Custom Session Times: Set your preferred trading session to match market openings, closings, or specific timeframes.
Visualization Tools:
Indicator Plots: Displays Bollinger Bands, Keltner Channels, and trend EMA on the chart for visual analysis.
Squeeze Signals: Marks squeeze conditions on the chart, providing clear visual cues for potential trade setups.
Customization Options:
Indicator Parameters: Fine-tune lengths and multipliers for Bollinger Bands, Keltner Channels, momentum calculation, and ATR.
Entry Filters: Choose to use trend and RSI filters to refine trade entries based on your strategy.

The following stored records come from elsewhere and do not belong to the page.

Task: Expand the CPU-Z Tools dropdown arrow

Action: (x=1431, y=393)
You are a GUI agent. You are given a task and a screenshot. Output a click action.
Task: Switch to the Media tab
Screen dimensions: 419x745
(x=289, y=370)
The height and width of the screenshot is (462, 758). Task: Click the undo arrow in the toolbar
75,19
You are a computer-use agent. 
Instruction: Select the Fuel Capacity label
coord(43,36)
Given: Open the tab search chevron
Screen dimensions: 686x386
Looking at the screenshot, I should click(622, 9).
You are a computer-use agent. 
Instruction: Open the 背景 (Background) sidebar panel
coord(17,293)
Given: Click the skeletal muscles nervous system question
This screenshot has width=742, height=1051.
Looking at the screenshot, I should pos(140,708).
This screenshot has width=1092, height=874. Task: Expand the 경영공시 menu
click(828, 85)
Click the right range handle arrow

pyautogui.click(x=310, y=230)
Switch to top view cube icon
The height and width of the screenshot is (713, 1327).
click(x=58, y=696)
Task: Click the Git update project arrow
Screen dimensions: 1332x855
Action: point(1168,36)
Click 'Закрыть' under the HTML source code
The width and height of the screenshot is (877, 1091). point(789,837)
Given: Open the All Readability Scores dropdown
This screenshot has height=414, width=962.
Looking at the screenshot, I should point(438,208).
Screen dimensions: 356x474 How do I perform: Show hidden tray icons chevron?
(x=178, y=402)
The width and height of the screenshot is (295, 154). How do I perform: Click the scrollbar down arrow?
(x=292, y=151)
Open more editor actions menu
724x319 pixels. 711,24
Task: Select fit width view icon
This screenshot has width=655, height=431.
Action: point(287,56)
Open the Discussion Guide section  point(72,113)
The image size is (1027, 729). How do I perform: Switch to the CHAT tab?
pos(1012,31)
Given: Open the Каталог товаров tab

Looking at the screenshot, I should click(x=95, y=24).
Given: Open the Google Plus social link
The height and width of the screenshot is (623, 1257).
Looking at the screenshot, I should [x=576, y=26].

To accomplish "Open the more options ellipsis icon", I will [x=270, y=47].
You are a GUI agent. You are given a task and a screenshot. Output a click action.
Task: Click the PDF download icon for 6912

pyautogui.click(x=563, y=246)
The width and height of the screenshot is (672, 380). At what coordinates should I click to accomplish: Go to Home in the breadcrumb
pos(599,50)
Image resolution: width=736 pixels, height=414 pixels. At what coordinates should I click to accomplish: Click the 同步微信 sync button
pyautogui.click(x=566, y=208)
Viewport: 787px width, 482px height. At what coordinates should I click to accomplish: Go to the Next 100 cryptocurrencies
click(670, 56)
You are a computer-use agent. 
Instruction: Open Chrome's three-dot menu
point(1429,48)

Risk Management Settings: Adjust stop loss, take profit, and holding periods to match your risk tolerance.
Trade Direction Control: Enable or disable long and short trades independently to align with your market strategy or compliance requirements.
Time Settings: Modify the trading session times and enable or disable the time filter as needed.
Use Cases:
Trend Traders: Benefit from aligning entries with the broader market trend while capturing breakout movements.
Swing Traders: Exploit periods of low volatility leading to significant price swings.
Risk-Averse Traders: Utilize advanced risk management features to protect capital and manage exposure.
Disclaimer:
This strategy is a tool to assist in trading decisions and should be used in conjunction with other analyses and risk management practices. Past performance is not indicative of future results. Always test the strategy thoroughly and adjust settings to suit your specific trading style and market conditions.